No, it does not. And, hard to believe for the outsider, but true: I’ve never seen a position more than once. Let me address that issue, and make a few points about the degree of “repetition” in 3-cushion billiards. It is extremely close to 0 %.
– A three-ball position can have a difficulty of 6 (on a scale to 10) on one table, and it can be an 8 or a 4 on another table. Differences in table character tend to be so significant that good players will factor it in, when they make their choice of shot. It’s one of the marks of a top player, that he’s able to cash in on things that are made easy by the table, and avoid lines that the table makes difficult. The success percentage will always be his first criterion: there is no “doctrine” about the way a shot must be played. So keep in mind: if it’s a different table, it’s a different position.

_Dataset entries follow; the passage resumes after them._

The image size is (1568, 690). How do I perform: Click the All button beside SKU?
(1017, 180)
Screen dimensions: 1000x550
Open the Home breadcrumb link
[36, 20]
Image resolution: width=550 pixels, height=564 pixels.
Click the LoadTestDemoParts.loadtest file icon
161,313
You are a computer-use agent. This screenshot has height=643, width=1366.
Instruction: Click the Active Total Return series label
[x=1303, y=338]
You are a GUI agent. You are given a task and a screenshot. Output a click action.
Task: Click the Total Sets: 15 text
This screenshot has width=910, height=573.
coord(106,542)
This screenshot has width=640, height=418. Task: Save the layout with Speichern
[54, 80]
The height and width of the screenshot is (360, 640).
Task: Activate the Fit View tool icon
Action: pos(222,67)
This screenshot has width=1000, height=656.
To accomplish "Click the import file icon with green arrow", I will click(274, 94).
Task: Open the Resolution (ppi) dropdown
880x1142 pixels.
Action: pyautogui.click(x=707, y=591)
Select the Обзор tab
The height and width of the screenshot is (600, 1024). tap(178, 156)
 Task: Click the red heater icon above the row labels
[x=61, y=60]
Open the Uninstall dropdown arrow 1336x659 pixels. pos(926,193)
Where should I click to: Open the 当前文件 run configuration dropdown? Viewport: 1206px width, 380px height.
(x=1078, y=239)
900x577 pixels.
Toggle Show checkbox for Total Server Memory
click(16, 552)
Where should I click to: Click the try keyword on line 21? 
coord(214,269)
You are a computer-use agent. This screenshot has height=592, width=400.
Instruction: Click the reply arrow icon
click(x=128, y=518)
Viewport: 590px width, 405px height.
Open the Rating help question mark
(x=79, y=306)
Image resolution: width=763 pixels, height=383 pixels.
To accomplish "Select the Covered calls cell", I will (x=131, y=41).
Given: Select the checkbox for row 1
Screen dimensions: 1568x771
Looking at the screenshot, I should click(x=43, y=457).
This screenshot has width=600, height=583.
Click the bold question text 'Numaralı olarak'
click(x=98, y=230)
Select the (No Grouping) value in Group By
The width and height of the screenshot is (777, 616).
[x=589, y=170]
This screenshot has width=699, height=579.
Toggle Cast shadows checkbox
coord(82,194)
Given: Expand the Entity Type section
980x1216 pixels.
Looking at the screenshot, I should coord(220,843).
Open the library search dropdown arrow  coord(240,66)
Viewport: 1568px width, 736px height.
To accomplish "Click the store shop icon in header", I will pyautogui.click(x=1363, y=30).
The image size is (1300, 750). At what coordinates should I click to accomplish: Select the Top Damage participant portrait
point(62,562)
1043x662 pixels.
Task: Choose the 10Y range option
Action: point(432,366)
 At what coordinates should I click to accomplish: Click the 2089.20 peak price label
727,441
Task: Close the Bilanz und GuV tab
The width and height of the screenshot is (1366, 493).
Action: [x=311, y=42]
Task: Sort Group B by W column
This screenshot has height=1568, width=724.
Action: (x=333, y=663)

– To change the essence of a three-ball lay-out, you don’t have to move one of the balls a full centimeter. A millimeter is enough, sometimes a quarter of it, especially when two balls are really close together. Quite possibly, that quarter-millimeter has changed the solution you should play. It is now a different shot, and it may have gone from “rather makeable” to “insanely difficult”, or the other way around.
– The number of ways three balls can be placed on a full-size billiard table is well in the billions; it’s much lower but still in the same astronomic realm as conceivable bridge auctions or chess games. There’s a difference though: most theoretically possible chess games and bridge bidding sequences are illogical. they serve no purpose and never happen. Billiard balls know no logic, every weird and uncomfortable position that is imaginable DOES happen.
– Then there is the context of the shot. If it’s of medium difficulty and you are on a run of six in the first inning, chances are you feel good. You’ll hit the shot with purpose and confidence. But what if you’ve wasted a 35-18 lead and it’s now 38-37 in a match to 40? Same position maybe, but there’s a different player at the table.
– Where is the red, and where is the yellow? Let’s assume you are playing the white. Quite often, there is a makeable solution with built-in defense, and you love to play those. But the exact same position, only with yellow and red reversed, may have no defensive value at all. If you play it the same way, it could be a do or die shot. Again, the balls may be in identical spots, but there’s a lot more pressure.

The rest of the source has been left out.